2024-05-06
people elderly woman stressed

Mimi Mosher knows what an emotional bombshell it is to be diagnosed with multiple sclerosis (MS). She was a 24-year-old art student and had been experiencing blurred vision, difficulty balancing, and strange sensations in her legs. When her doctor said she had the neurological disease, she locked herself in the bathroom. “I freaked out and was trying to wrap my mind around what he told me,” she recalled.

Potentially disabling and very unpredictable, MS can take a devastating psychological toll. “It’s a really mysterious chronic condition. No one knows where it’s going to go and what it’s going to do,” said Mosher, who’s now 51. “You have to plan for the worst and hope for the best, which seems like a dismal outlook sometimes.”

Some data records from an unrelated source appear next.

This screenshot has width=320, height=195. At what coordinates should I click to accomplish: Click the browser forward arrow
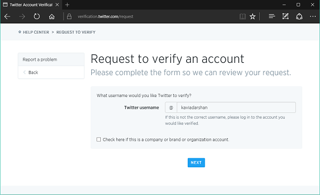(x=22, y=17)

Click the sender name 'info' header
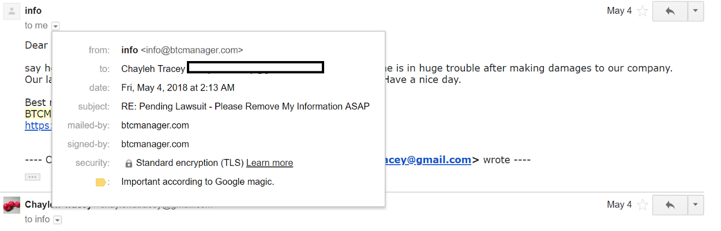click(x=33, y=10)
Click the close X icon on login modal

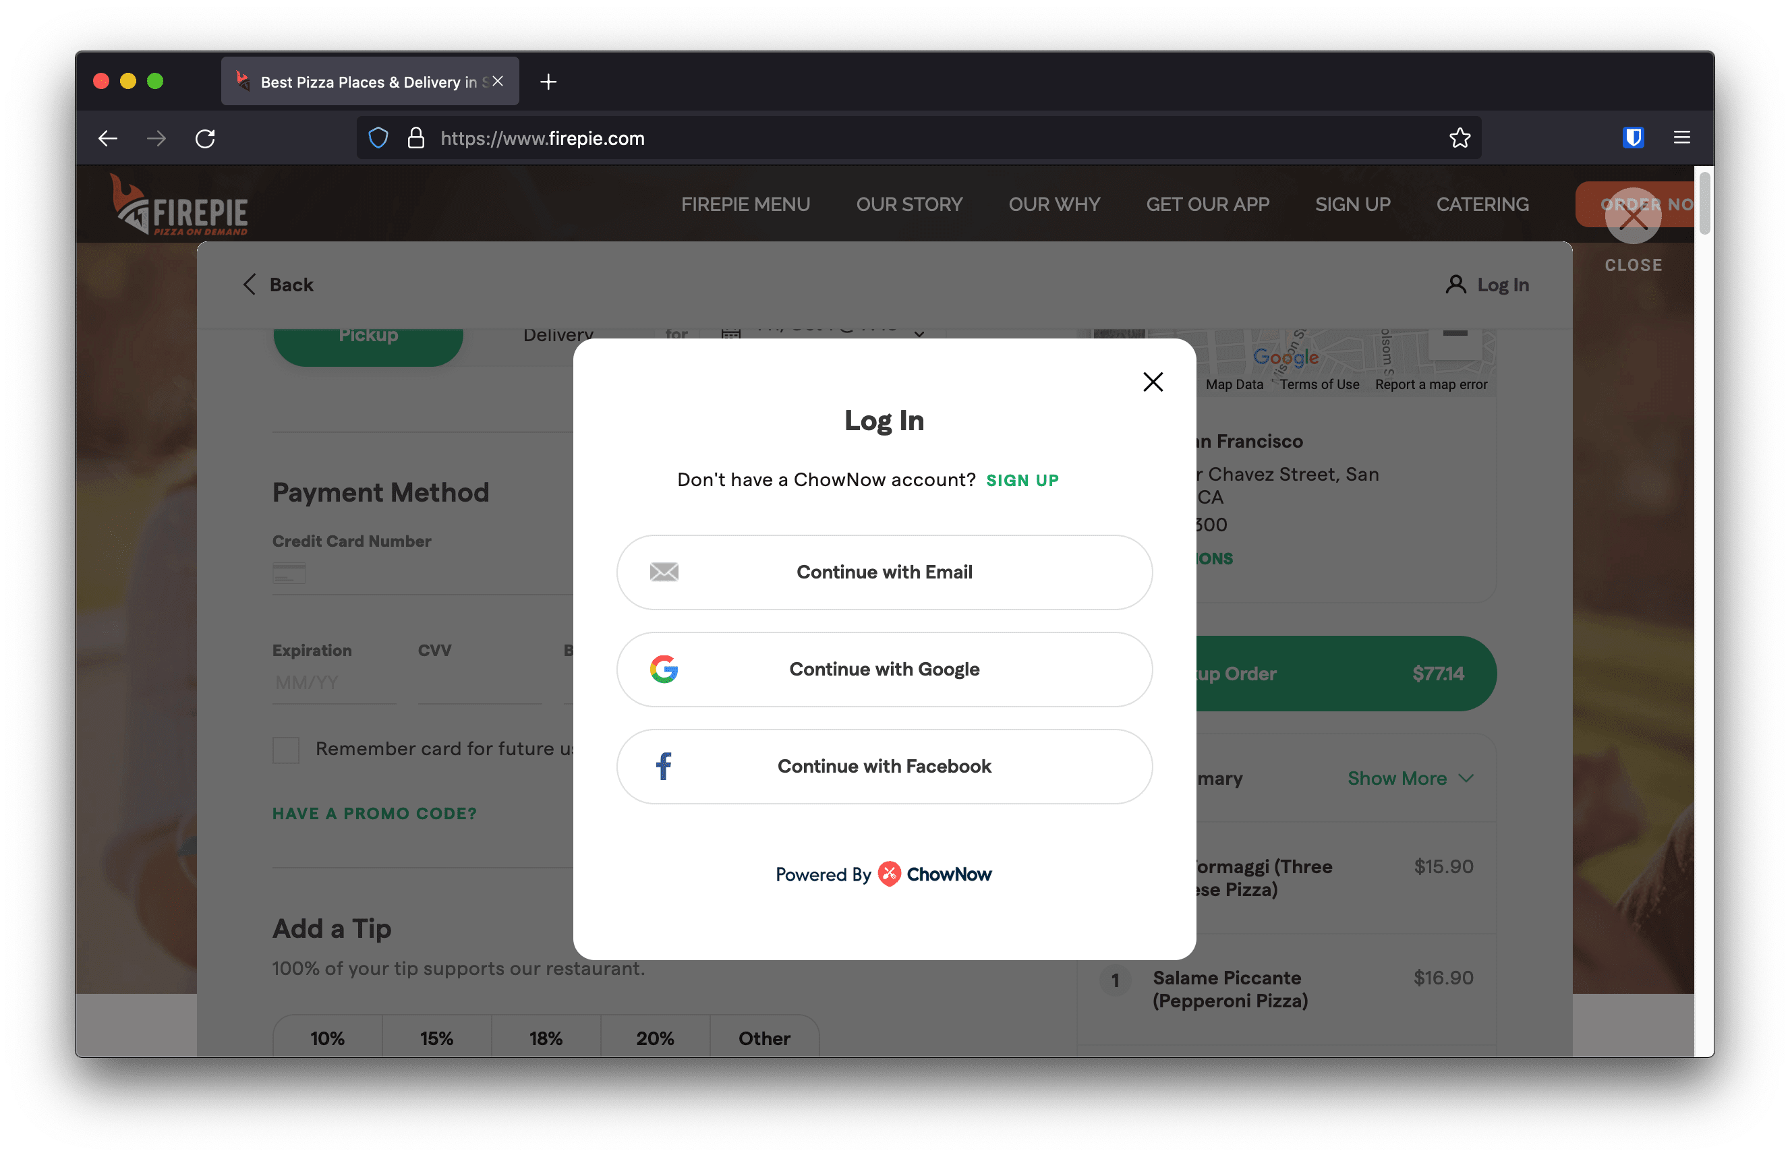[1154, 382]
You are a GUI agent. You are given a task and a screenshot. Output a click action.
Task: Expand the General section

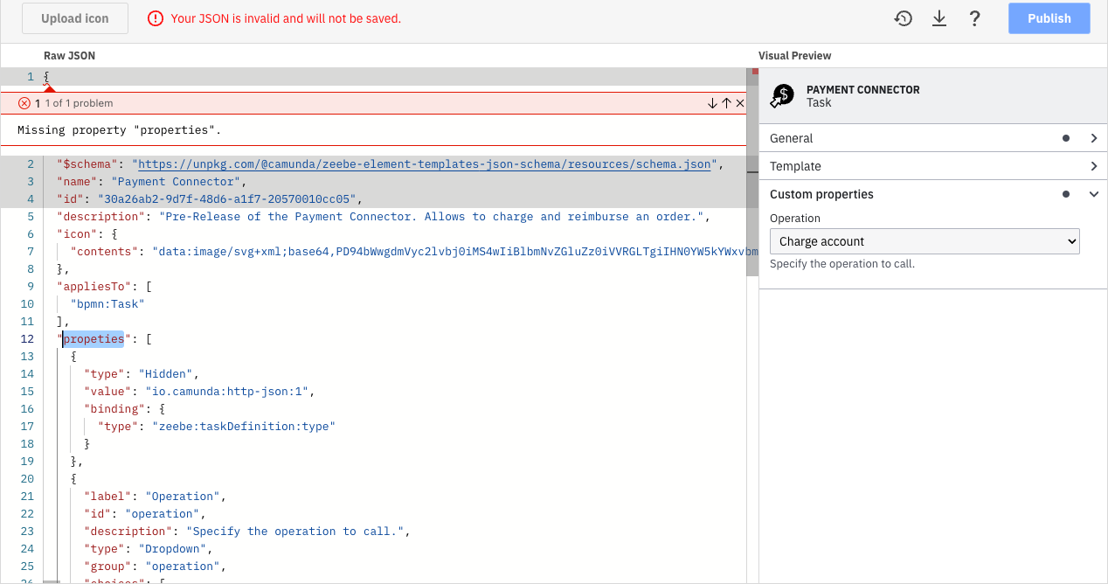click(x=1093, y=137)
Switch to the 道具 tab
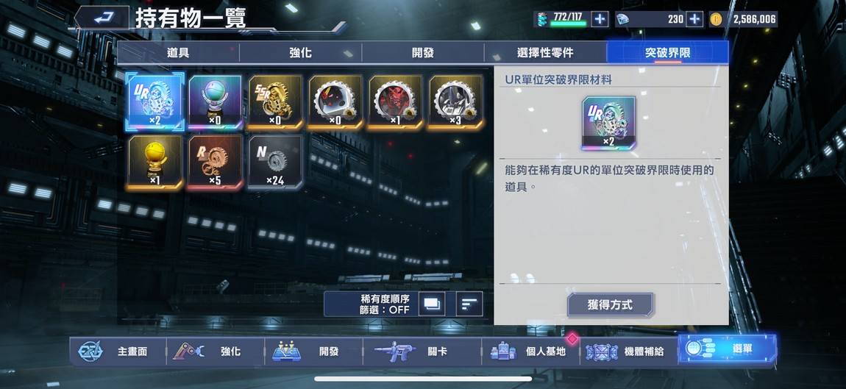 [x=178, y=52]
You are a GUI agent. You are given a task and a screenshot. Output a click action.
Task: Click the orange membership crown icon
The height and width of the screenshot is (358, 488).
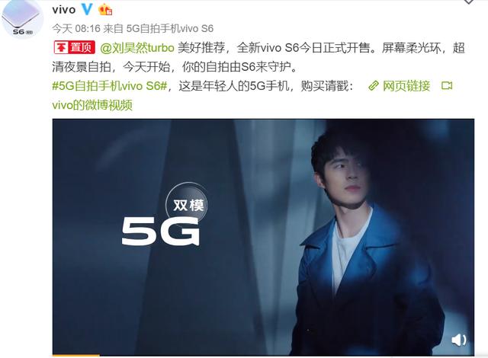(105, 10)
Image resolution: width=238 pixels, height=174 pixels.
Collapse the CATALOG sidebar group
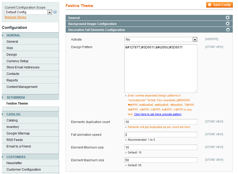click(13, 114)
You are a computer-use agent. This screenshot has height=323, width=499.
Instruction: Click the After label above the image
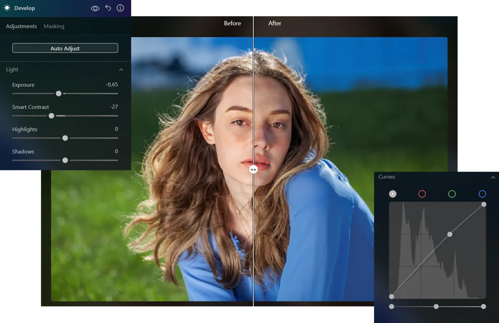274,23
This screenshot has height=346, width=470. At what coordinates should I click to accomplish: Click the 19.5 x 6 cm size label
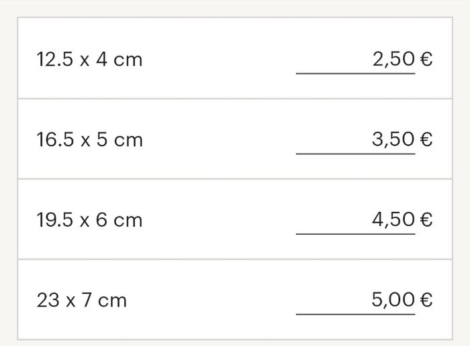click(89, 220)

MS involves an immune system attack that damages myelin, the protective layer that covers nerve fibers, and disrupts nerve signal transmissions. The symptoms and their severity vary but can include numbness, weakness, tingling or pain in the limbs, tremors, problems with coordination, and impaired vision. Symptoms may come in waves, with periods of remission.

The disease, typically diagnosed in people between the ages of 20 and 40, can cause permanent neurological damage even in its early stages. Mosher was eventually declared legally blind and now needs to use a wheelchair.

“I felt shame for not being able to be the way that I used to be, for having to use all this equipment to get around.” said Mosher. “I didn’t feel like a whole person anymore.”

Being diagnosed with MS is like “a death of the perception of being a healthy person,” said Adam Kaplin, MD, PhD, chief psychiatric consultant for the Johns Hopkins Multiple Sclerosis and Transverse Myelitis Centers. “People’s coping responses can get overwhelmed.”

Mosher remembers feeling angry and guilty, and blamed herself for not being “smart enough, strong enough, or clever enough to overcome this.” The emotional strain extends to loved ones and caregivers. After 30 years of marriage, Mosher and her husband divorced last year – something she blames on her disease.

“It affects every relationship around you,” she said. “My husband had my back through all of it and was stellar whenever I needed him, but it just became too much.”

About 25 percent of people with MS suffer from clinical depression, which can be brought on by stress associated with the disease or actual nerve damage affecting mood. Medications used to treat MS relapses, such as corticosteroids, also effect emotions. As Dr. Kaplin points out, depression in a person with MS can be managed with therapy or medication, but people need to recognize they’re depressed and want treatment.

According to the National Multiple Sclerosis Society, 50 percent of people with MS develop cognitive problems such as memory lapses or difficulty concentrating. Cognitive changes are more common in advanced stages of the disease, but they can occur at any time. The threat of cognitive problems can be very scary for people with MS.

“People’s fears are different depending on what they value,” said Rosalind Kalb, PhD, vice president of clinical programs at the National Multiple Sclerosis Society. “If you’re a teacher or attorney you know the core of your being depends on your ability to think well, fast, and effectively. They can teach or be a lawyer sitting in a wheelchair, but the mind they can’t control.”

Kaplin and Kalb agree that finding something meaningful to focus one’s energy on can be an important part of any MS treatment plan. For Mosher, that meant continuing her artwork.

“I still paint and draw quite a bit,” she said. “Fortunately I’ve been able to sell some things and have some pieces put up in galleries. That saved me, and helped me work through a lot of stuff.”

No matter how physically and psychologically challenging MS can be, Mosher said, “you have to pull some kind of confidence out of the core of your being and do what you need to do to make things work.”